** Begin Text to read **
Deccan Aviation - Updates on Scheme of Arrangement

Monday, July 7th, 2008

Deccan Aviation Ltd has informed BSE that the Hon’ble High Court of Karnataka at Bangalore, have sanctioned the Composite Scheme of Arrangement between Kingfisher Airlines Ltd, Ltd and Deccan Charters Ltd (”the Scheme”) by an Order dated June 16, 2008. The certified copies of the Order of the Hon’ble High Court of Karnataka at Bangalore dated June 16, 2008, sanctioning the Scheme has been received and a copy of the same has been filed with the Registrar of Companies, Karnataka at Bangalore on July 02, 2008, making the Scheme effective.

Deccan Aviation - Outcome of Board Meeting

Friday, April 18th, 2008

Deccan Aviation Ltd has informed BSE that the Board of Directors of the Company at its meeting held on April 17, 2008, has considered the letters received from Capt G R Gopinath, Capt K J Samuel and Mr. Vishnu Singh Rawal requesting to be declassified from Promoter / Promoter Group category of the Company, and inter alia, approved the following:

1. That the name of Capt G R Gopinath, Director shall be excluded from the Promoter category of the Company and in any future correspondence including documents or filings with the Stock Exchanges / other statutory authorities. etc., or with the shareholders, the name of Capt G R Gopinath shall not be included in the Promoter / Promoter Group of the Company.

2. That the name of Capt K J Samuel, Director shall be excluded from the Promoter category of the Company and in any future correspondence including documents or filing with the Stock Exchanges / other statutory authorities etc., or with the shareholders, the name of Capt K J Samuel, Director shall not be included in the Promoter / Promoter Group of the Company.

3. That the name of Mr. Vishnu Singh Rawal, shall be excluded from the Promoter category of the Company and in any future correspondence including documents or filings with the Stock Exchanges / other statutory authorities, etc., or with the shareholders, the name of Mr. Vishnu Singh Rawal shall not be included in the Promoter / Promoter Group of the Company.

Deccan Aviation - Result of Postal Ballot

Tuesday, April 15th, 2008

Deccan Aviation Ltd has informed BSE that the members of the Company by way of Postal Ballot have passed the special resolution relating to increase in limits of inter corporate loans and investments upto a sum not exceeding Rs 1000 crores regardless that the aggregate of the loans, securities including guarantees and investments may exceed the percentages prescribed under Section 372A of the Companies Act, 1956, with requisite majority.

Deccan Aviation equity Shareholders & Creditors to approve Scheme of Arrangement

Saturday, April 12th, 2008

Deccan Aviation Ltd has informed BSE that pursuant to an Order of the Hon’ble High Court of Karnataka, separate Meetings of the Equity Shareholders, Secured Creditors and Unsecured Creditors of the Company will be held on April 17, 2008, for the purpose of considering, and if thought fit, approving, with or without modification(s), the arrangement embodied In the Composite Scheme of Arrangement between Kingfisher Airlines Ltd, Deccan Charters Ltd and Deccan Aviation Ltd.
** End Text to read **
** Begin Given data **
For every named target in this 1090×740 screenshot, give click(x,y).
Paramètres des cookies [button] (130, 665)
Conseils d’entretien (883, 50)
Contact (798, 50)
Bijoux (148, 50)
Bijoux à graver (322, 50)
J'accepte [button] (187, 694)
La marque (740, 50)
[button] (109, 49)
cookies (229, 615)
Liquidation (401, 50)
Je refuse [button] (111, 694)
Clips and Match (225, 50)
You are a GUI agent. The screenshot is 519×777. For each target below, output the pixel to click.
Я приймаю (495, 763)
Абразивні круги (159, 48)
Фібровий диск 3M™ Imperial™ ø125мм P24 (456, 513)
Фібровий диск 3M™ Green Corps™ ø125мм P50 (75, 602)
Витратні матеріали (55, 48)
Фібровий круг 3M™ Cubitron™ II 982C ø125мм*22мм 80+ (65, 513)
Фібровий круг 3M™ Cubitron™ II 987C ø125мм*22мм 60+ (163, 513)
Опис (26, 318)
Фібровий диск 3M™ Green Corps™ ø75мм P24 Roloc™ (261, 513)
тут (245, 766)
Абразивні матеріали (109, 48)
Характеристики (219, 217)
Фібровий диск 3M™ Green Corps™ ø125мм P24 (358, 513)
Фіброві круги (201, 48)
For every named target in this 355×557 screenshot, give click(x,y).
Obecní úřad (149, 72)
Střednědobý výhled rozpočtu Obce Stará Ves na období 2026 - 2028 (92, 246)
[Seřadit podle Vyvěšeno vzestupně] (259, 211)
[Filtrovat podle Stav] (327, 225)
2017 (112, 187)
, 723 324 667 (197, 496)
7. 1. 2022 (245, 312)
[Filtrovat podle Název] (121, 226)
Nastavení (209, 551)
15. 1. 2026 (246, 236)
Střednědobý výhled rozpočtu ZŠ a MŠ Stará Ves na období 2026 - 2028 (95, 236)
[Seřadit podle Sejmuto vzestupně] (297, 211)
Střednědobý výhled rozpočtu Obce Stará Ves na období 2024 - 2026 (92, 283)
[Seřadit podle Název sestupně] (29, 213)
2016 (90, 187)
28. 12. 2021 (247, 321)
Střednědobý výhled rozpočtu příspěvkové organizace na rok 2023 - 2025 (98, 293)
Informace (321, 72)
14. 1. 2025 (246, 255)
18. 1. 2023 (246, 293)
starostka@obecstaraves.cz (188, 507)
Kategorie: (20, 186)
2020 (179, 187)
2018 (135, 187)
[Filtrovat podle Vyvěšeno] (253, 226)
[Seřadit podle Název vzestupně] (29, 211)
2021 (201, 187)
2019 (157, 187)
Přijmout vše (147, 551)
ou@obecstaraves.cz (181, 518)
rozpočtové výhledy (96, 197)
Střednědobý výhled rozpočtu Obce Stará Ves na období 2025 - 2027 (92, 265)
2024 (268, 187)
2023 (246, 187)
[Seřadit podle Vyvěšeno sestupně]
** End Given data **
● **Directions**
1 > Do these statements agree with the Deccan Aviation updates? (a) A copy of the High Court order was filed with the Registrar of Companies on July 02, 2008. (b) The postal ballot resolution capped inter corporate loans and investments at Rs 500 crores. (c) The Board of Directors met on April 17, 2008. For each, answer yes or no and quote the deciding words.
2 > According to the Deccan Aviation updates, which section of the Companies Act, 1956 prescribes the percentages that the loans, securities and investments may exceed?
3 > Rewrite the Deccan Aviation updates between "Saturday, April 12th, 2008" and "Deccan Aviation Ltd.", inclusive, with "Equity Shareholders" replaced by "Preference Shareholders".
The lines come from a source other than the Deccan Aviation updates.

● **Exercise results**
1 >
(a) Yes: "filed with the Registrar of Companies, Karnataka at Bangalore on July 02, 2008"
(b) No: "upto a sum not exceeding Rs 1000 crores"
(c) Yes: "at its meeting held on April 17, 2008"

2 > Section 372A.

3 >
Saturday, April 12th, 2008

Deccan Aviation Ltd has informed BSE that pursuant to an Order of the Hon’ble High Court of Karnataka, separate Meetings of the Preference Shareholders, Secured Creditors and Unsecured Creditors of the Company will be held on April 17, 2008, for the purpose of considering, and if thought fit, approving, with or without modification(s), the arrangement embodied In the Composite Scheme of Arrangement between Kingfisher Airlines Ltd, Deccan Charters Ltd and Deccan Aviation Ltd.